• Objective: Rewrite every line of the records from the line with "You are a GUI" to the line with "click(738, 137)", both ends included, and offset each coordinate in the answers by 29. Leave every other line and number unchanged.

• Material for the task:
_ _ _ _
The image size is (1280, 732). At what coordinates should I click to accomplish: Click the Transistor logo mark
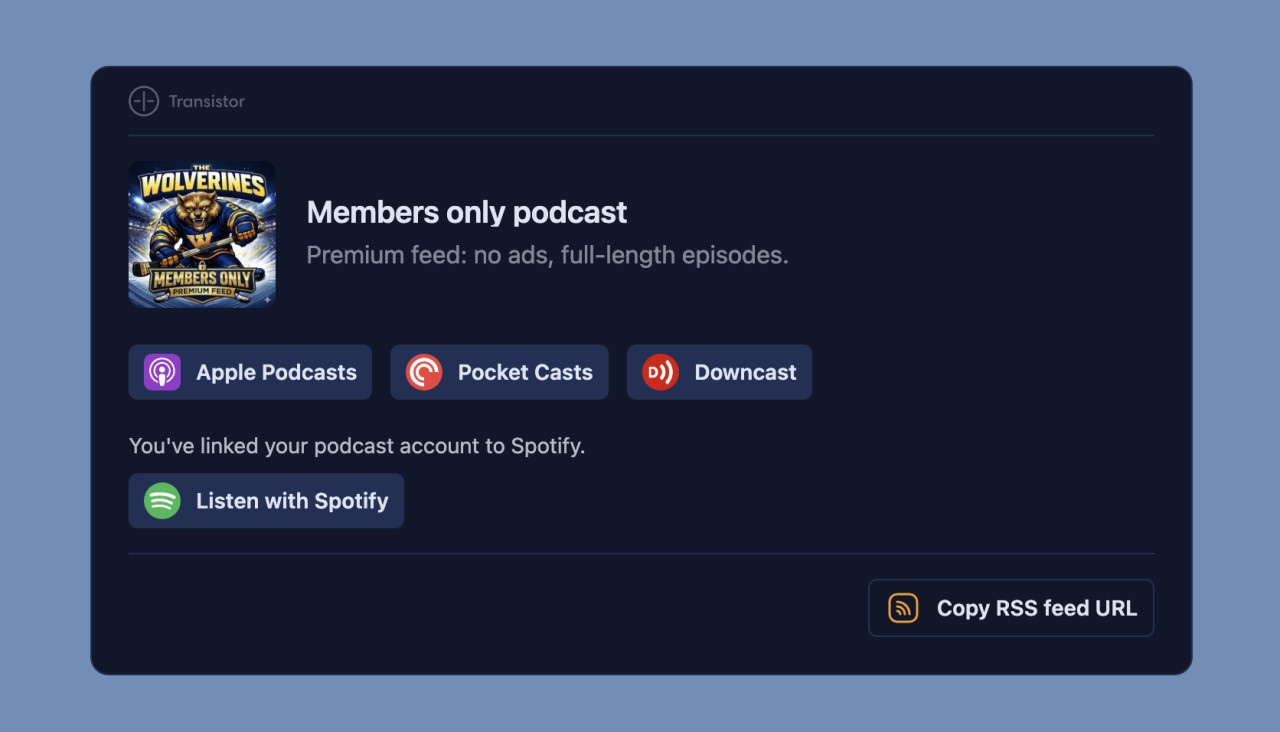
_ _ _ _
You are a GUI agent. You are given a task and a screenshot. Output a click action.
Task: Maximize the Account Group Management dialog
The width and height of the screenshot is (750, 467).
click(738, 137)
_ _ _ _
• Result for this task:
You are a GUI agent. You are given a task and a screenshot. Output a click action.
Task: Maximize the Account Group Management dialog
The width and height of the screenshot is (750, 467).
click(767, 166)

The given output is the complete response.